### [Data extract]
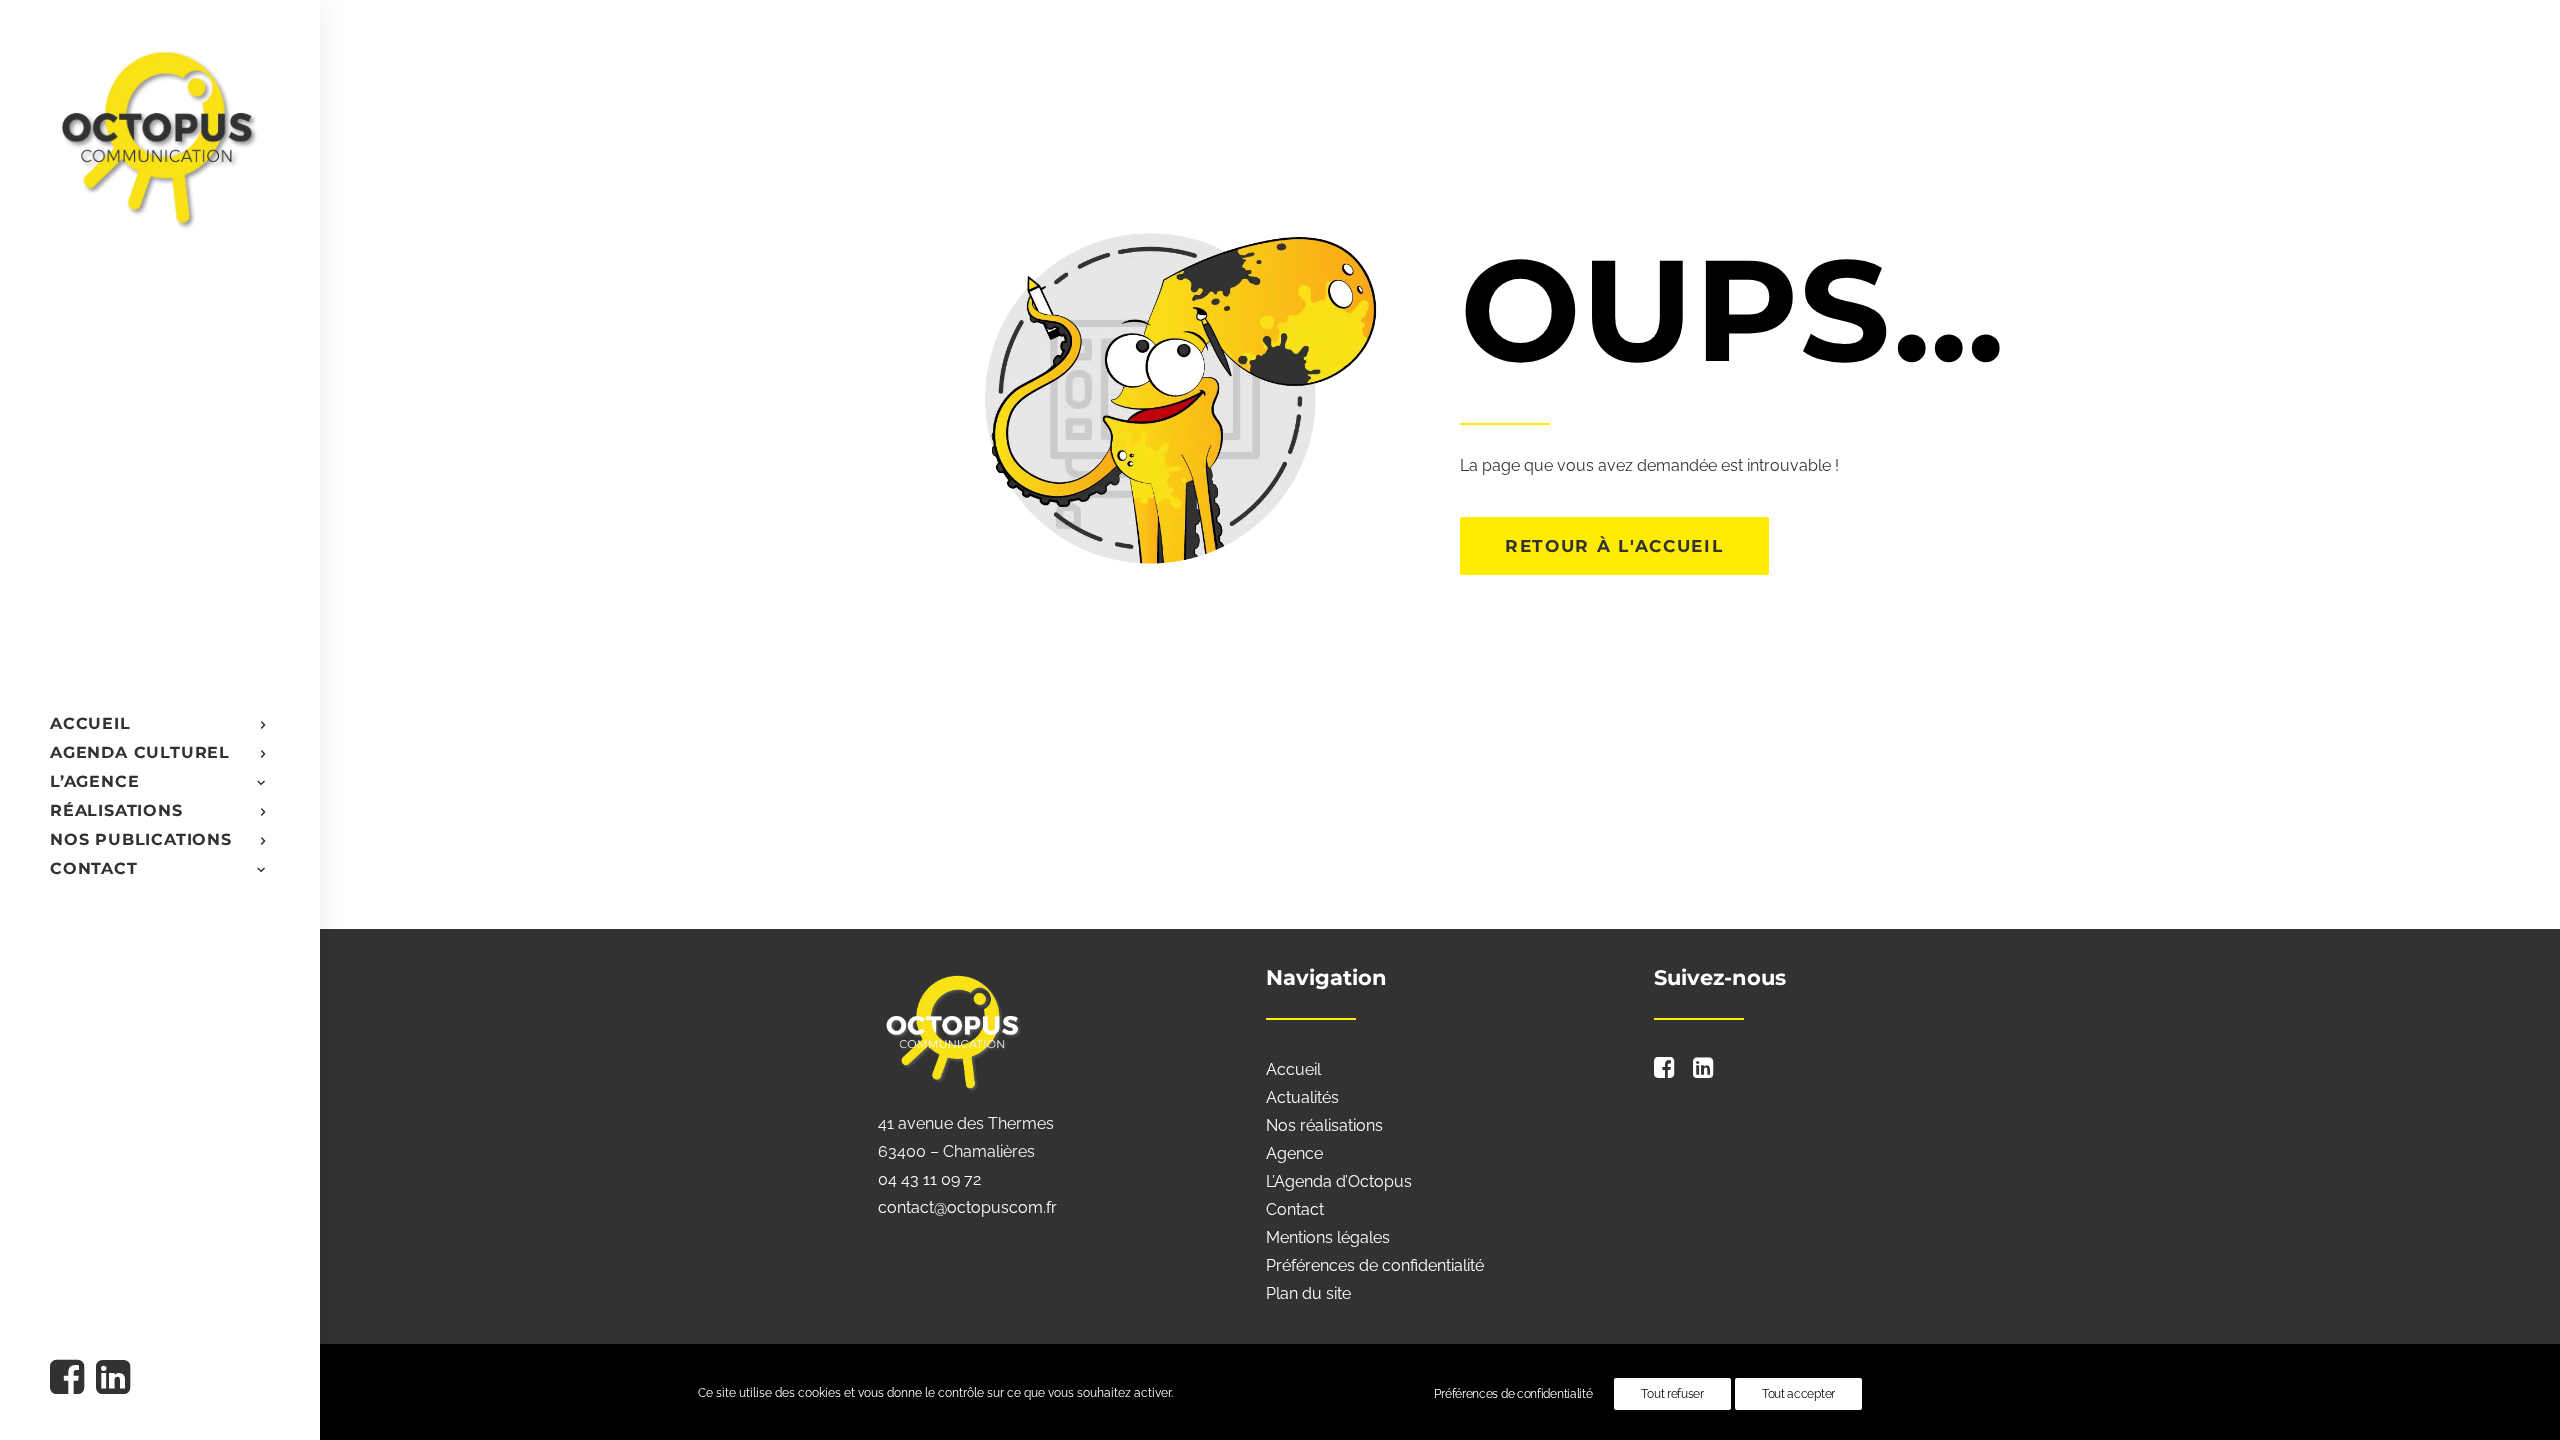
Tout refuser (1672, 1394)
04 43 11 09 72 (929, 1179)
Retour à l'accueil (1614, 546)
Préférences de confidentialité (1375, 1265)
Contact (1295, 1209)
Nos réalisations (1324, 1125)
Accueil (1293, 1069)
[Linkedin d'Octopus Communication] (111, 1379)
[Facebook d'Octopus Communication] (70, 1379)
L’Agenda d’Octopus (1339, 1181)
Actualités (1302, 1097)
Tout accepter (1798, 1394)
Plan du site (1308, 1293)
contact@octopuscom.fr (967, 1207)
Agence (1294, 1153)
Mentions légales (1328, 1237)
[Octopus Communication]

### [Exercise brief]
Quote, without any change, each line from the one that contains "Contact (1295, 1209)" through the end of the material.

### [Answer space]
Contact (1295, 1209)
Nos réalisations (1324, 1125)
Accueil (1293, 1069)
[Linkedin d'Octopus Communication] (111, 1379)
[Facebook d'Octopus Communication] (70, 1379)
L’Agenda d’Octopus (1339, 1181)
Actualités (1302, 1097)
Tout accepter (1798, 1394)
Plan du site (1308, 1293)
contact@octopuscom.fr (967, 1207)
Agence (1294, 1153)
Mentions légales (1328, 1237)
[Octopus Communication]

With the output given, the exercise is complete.